7 News Belize

World Bank Praises BOOST Programme As Best In Hemisphere
posted (November 6, 2012)
When international notice is taken of some formal programme in Belize - it's usually not good news.

But tonight the news is that the Boost Social assistance programme is considered the best in this hemisphere!

The World Bank has stated this in previous formal documents, but this morning, the Bank's Social Protection Specialist Sarah Berger told us herself at a media breakfast with the Ministry of Human Development.
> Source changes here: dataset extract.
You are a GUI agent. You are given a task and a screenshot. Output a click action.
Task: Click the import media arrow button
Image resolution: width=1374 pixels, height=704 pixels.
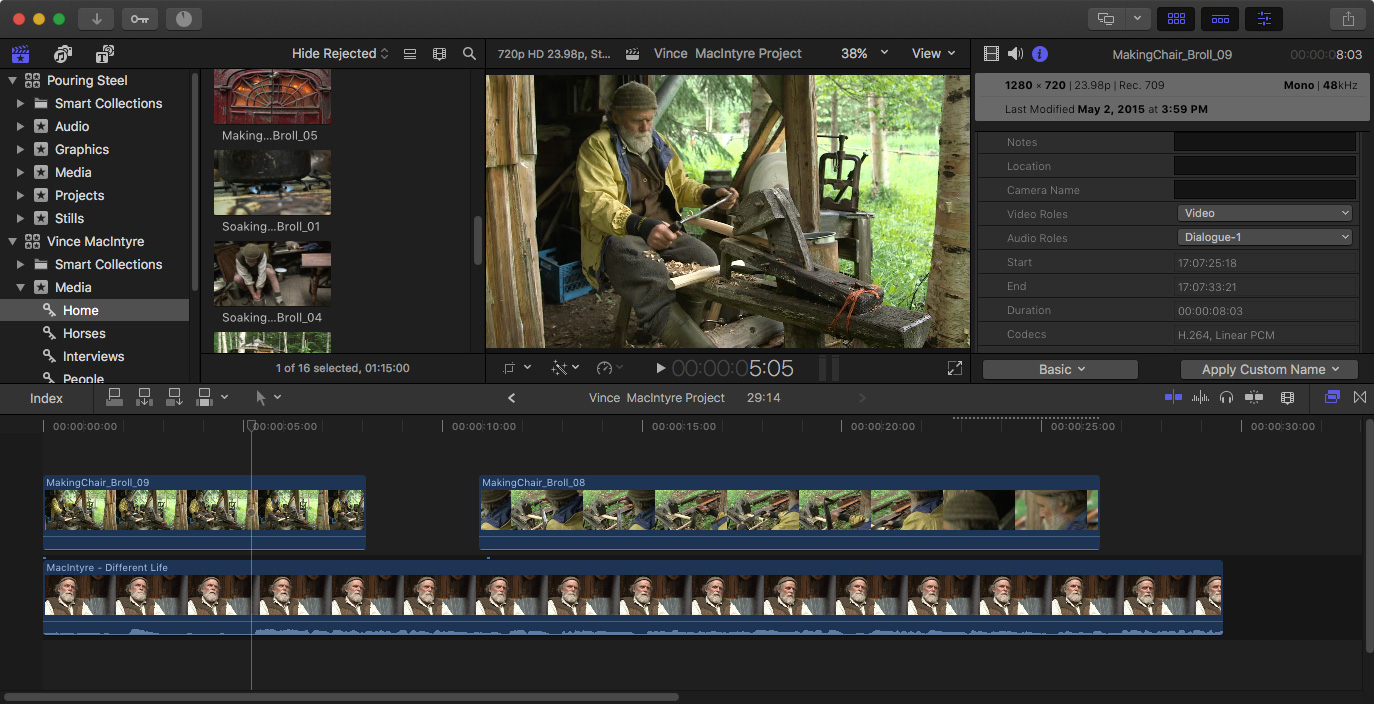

She said as far as conditional cash transfer programmes go, BOOST is excellent:..

Sarah Berger
"I've seen a lot of substitute programs in my days. Brazil and Mexico are the largest in the world. Brazil covers 23 million individuals and it's been around for 15 years. In Belize we have seen the results that BOOST has produce in 2 years that it's been in implementation, 2 years and not 15 years. There is nothing comparable; 94% of the beneficiaries are receiving their transfers through credit unions. I have not seen this anywhere else in the world. In fact the World bank right is starting to talk about how do we use Belize as an example."

Jules Vasquez reporting
And Boost is a homegrown programme

Sarah Berger
"This is something that BOOST has done on its own, not with the help of the World bank, not with evaluating other programs."

Judith Alpuche
"That's really what accounts for its success; its technically sound and its implemented the way that it was design to be implemented and that it is base in strong evidence of what works with vulnerable populations."

The programme is only two years old and along with the food pantry runs on about 7 million dollars annually:

Judith Alpuche
"For BOOST; it's now at around 5.2 million and imagine when we came in in 2008 the social assistance program was about half a million per year and now it's at 5.2 million. The food pantry program is around 2.5 million between Belize City and Cayo."

John Flowers
"Since its inception there about in January 2011 we have process more than 4500 applicants. Currently we are at 3,224 households. we are targeting the working poor, the eligibility criteria is $35 per capita per week and those fall below the national poverty line."

And those in the programme also have a Credit Union account:

Sarah Berger
"Through the delivery of these benefits of the program through credit unions there is more accountability, more transparency, it's easier to track and on top of it I think the best benefit of all is that the credit unions are providing financial services to the poor population that they wouldn't normally have access to."

As a tool, Boost and other programs also powers what's called a single information system for beneficiaries:

John Flowers
"This is a power instrument because no longer are we just quantifying the poor and vulnerable. We know exactly who, we know where, we know what are the dynamics and the vulnerabilities of these household face. With the provision of government services whether through government itself, through public or through private we can then coordinate."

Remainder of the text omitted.